Elaborating on this concern, Nadeem Hussain explained, “For Easypaisa we had 150,000 physical locations of Telenor where we could cash-in and cash-out, we also had 35 million customers who we could onboard, simultaneously we had a very profitable lending business at Tameer Bank which made a $12.5 million of pre-tax profit 6 years ago. But the payments business [the EMIs] need serious gains to become profitable, so if I had an EMI license today, I would follow the strategy that these young EMI professionals are following which means I can not take on the mantle of financial inclusion when I need to first ensure that my unit economics is perfect.”

The way forward 

“We have received offers and we have already said no. We have launched SadaBiz, we are looking to evolve and improve business banking in Pakistan, these things can keep us busy over the next 3 or 4 years. I will be very sad if SadaPay gets acquired. Everything I built before is small and silly. This is the first time tens of thousands of people have sent me personal messages saying thank you for doing this.” said Brandon Timinsky.
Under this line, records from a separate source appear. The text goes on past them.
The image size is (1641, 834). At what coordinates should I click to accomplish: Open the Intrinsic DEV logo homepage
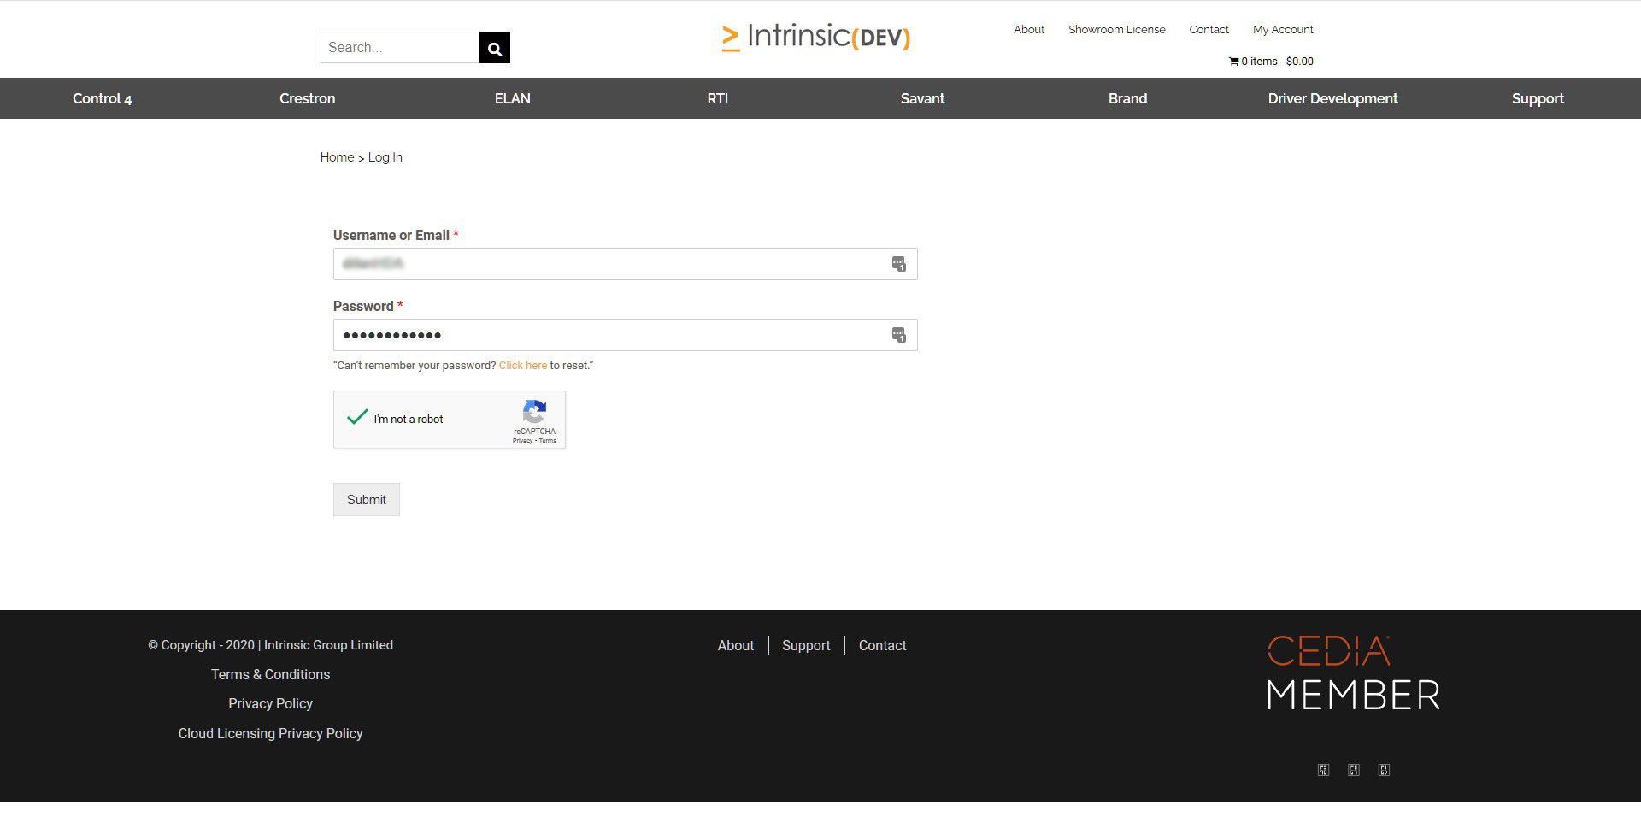coord(816,37)
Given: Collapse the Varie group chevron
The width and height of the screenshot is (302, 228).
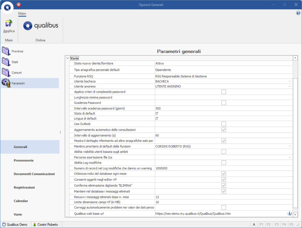Looking at the screenshot, I should pos(68,58).
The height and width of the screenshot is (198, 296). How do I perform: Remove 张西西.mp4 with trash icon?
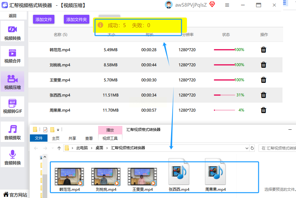[264, 95]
This should definitely put at ease the concern regarding SadaPay getting acquired eventually, however, maybe not completely. Another way forward could be the route to collaborating with or getting licensed to become – a Digital Retail Bank (DRB). The State Bank of Pakistan has recently also issued 5 NOCs to Digital Retail Banks (DRB) – Easypaisa DB, Hugo Bank, KT Bank, Mashreq Bank, a subsidiary of the UAE’s Mashreq Bank; and Raqami, by Kuwait Investment Authority, which Nadeem Hussain is also affiliated with. “Most of these banks will be deployed between 1st and 2nd quarter FY24  and their true impact on the economy and pushing it towards digitization could only be judged in the 3rd or 4th quarters.”

The digital financial landscape of Pakistan is rapidly changing, DRBs have now been introduced and this has perhaps opened up a fresh avenue of collaboration with the EMIs. However, the major commercial banks’ response towards the small successes of EMI operations such as SadaPay makes one wonder whether a digital nation is even possible without the effective collaboration between multiple stakeholders. 

Commenting on the commercial banks’ throttling of payments to EMIs, Nadeem Hussain said, “So this coalition needs to work and I think the commercial banks are being parochial and too cautious in their outlook with these arbitrary limits settings.” He added, “I think it is a combination of two things – one that banks are worried about AML and KYC requirements and therefore trying to be extra cautious so they are not penalized in the FATF world. And second is that they are simply not interested in facilitating the EMI regime. I can tell you when the digital banks come out, the first thing they are going to do is facilitate the EMIs which make sense and have gotten scaled, as much as they can.” 

Pakistan is a difficult market, the regulators have their favorites and are saddled with nepotistic mind-numbing bureaucratic red-tape. Despite these extremely unfavorable conditions and a consistently deteriorating economy, start-ups are attempting to safely invest in Pakistan. 

SadaPay’s success would not just be an indicator of Gen-Z marketing success but also it will make real the possibility that there is a sector, in this chaos, which can still make foreign investors the money that a market as big as Pakistan can make. “The EMI, as a business, should be focused on distribution and then partner with banks. The bank can be the manufacturer of financial services and then FinTech can be the distributor of these services and this can be a beautiful partnership.” said Timinsky. He told us that SadaPay is already working in close partnerships with Bank of Punjab and Bank Al-Falah among others. 

The ultimate cohesion of this trifecta [commercial banks, DRB and EMIs] of institutions can potentially propel the industry forward in an extremely favorable direction for all stakeholders.